You have overlayed subexpressions mixed with spurious quantifiers.

modified for required parts between slashes
It is easily fixed using this ^([\.]*)([/]+)((?:[^<>:"/\\|?*.\r\n]|\.(?![\\/]))[\\/]?)*$

The idea is to see just what your guarding against.
The guard is that you'd allow forward or back slash if not preceeded by a dot.

So, you have to include the dot in the exclusion class with the \ and /
then qualify them in a separate alternation.

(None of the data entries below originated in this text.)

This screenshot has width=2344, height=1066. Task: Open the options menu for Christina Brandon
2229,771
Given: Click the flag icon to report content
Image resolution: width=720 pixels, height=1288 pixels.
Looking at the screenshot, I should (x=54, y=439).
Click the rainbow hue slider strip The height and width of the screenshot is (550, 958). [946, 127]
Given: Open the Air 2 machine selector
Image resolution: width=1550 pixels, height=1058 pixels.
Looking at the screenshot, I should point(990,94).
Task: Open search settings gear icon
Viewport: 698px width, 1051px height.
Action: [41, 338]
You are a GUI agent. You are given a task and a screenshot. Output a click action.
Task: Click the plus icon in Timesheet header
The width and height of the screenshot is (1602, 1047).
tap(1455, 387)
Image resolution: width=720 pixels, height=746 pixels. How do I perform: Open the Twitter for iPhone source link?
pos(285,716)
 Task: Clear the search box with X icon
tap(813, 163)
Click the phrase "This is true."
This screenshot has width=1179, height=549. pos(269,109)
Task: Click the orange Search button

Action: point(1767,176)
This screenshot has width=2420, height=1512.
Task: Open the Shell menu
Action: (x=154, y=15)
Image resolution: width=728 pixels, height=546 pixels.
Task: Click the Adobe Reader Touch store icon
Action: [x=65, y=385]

If you do it this way, it will always pass.

 ^ 
 ( [\.]* )                     # (1)
 ( [/]+ )                      # (2)
 (                             # (3 start)
      (?:                           # Group start (required between slashes)
           [^<>:"/\\|?*.\r\n]            # Any character, but exclude these
        |                              # or,
           \.                            # The dot, if not followed by forward or back slash
           (?! [\\/] )
      )                             # Group end
      [\\/]?                        # Optional forward or back shash
 )*                            # (3 end)
 $
2

sln gave a good solution to your problem, so I'll try to explain what the problem is.

Welcome to the joys of catastrophic backtracking. The core of your problem is in (((?![<>:"/\\|?*]).)+((?<![ .])(\\|/))?)*. (Now that I've said that, all your problems are solved, right? Easy peasy.)

Assuming you're a bit like me and blinked blankly a couple of times the first time someone said "regex backtracking", we can work through your regex with the shorter input /path./. This is an invalid path according to your regex, but lets us (somewhat) easily walk through the problem.

^([\.]*)([/]+) matches the leading /. This works fine.

For the sake of readability here, I'm going to call the first half of the problematic capture group, ((?![<>:"/\\|?*]).)+, x+, and the second half, ((?<![ .])(\\|/))?, y?. The whole group is (x+y?).

How is (x+y?)*$ backtracking when matching path./?

  1. x+ matches path.
  2. y? matches (it matches 0 times, which is fine because of the ?)
  3. (x+y?) has now matched once
  4. (x+y?) repeats, and fails, since it does not match /. Thus, (x+y?)* has matched path.
  5. $ fails, since it does not match /.
  6. The regex engine backtracks:
    • (x+y?)* can only backtrack into its first iteration, since it only had one iteration.
    • Within that iteration, y? can't backtrack, since it matched 0 times.
    • x+ backtracks, to match only path instead of path.
  7. x+ matches path
  8. y? matches
  9. (x+y?) has now matched once (path)
  10. (x+y?) repeats and matches again:
    • x+ matches .
    • y? matches
  11. (x+y?) repeats, and fails since it does not match /. Thus, (x+y?)* has matched path.
  12. $ fails, since it does not match /.
  13. The regex engine backtracks:
    • (x+y?)* can only backtrack into its first iteration, since in its second iteration x+ matched only once and y? matched 0 times.
    • y? in the first iteration matched 0 times, so it can't backtrack
    • x+ can backtrack to only matching pat
  14. Hopefully you get the idea, but (x+y?) matches twice: pat, h.; then on the next backtrack we have pat h ., and then pa th., and so on.

It takes 478 steps for the engine to determine that /path./ is not matched by your regex. Every additional character in that problematic capture group increases the number of backtracks by a lot, and after a certain point your regex implementation is just going to throw up its hands and give up. sln's solution takes only 49 steps.

The behaviour of a regex engine when backtracking is difficult both to explain and to grasp, especially when limited to Markdown, so I would recommend running your regex through a debugger to visualize what's going on.